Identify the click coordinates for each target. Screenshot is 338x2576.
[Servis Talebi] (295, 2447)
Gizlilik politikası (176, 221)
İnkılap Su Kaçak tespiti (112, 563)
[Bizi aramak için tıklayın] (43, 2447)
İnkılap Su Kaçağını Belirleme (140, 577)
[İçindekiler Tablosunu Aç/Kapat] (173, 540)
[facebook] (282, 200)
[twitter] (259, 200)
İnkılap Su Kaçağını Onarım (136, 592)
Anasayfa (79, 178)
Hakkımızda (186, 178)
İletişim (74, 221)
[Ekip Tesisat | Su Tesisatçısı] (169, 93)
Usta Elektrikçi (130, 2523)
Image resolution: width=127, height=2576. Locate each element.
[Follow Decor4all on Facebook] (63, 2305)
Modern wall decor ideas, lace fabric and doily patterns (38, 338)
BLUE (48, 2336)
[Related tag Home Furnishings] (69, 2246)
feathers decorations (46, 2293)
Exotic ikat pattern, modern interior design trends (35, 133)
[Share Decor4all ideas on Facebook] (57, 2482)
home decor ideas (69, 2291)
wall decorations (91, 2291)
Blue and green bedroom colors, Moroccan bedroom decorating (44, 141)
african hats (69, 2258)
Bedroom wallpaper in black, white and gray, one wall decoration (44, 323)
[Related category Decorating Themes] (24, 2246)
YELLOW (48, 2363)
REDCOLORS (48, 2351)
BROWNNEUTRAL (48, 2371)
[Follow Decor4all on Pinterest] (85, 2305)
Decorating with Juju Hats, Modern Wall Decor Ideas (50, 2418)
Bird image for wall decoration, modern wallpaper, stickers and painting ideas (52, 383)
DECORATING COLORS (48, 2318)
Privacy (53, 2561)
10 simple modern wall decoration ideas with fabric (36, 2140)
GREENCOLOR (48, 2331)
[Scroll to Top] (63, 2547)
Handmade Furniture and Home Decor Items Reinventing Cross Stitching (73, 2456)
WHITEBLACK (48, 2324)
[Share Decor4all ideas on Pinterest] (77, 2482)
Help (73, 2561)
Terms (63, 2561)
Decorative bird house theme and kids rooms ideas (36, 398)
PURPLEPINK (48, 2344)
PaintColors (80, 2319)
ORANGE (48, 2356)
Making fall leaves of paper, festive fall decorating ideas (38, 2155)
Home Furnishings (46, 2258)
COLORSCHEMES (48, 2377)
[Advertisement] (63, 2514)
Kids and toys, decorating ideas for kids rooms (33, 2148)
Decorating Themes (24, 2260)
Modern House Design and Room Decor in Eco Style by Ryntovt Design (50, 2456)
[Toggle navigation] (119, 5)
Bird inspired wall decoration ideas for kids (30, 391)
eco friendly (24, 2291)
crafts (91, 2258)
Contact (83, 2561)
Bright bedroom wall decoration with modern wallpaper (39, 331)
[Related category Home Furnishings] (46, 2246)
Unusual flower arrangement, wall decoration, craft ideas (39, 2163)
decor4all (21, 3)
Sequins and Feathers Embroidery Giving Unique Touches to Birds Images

● ● ● ●

PROBLEM TO WORK ON
Please repeat, exactly and only, the lines from the one containing "Contact (83, 2561)" through the last line of the records, both included.

THE COMPLETED TASK
Contact (83, 2561)
Bright bedroom wall decoration with modern wallpaper (39, 331)
[Related category Home Furnishings] (46, 2246)
Unusual flower arrangement, wall decoration, craft ideas (39, 2163)
decor4all (21, 3)
Sequins and Feathers Embroidery Giving Unique Touches to Birds Images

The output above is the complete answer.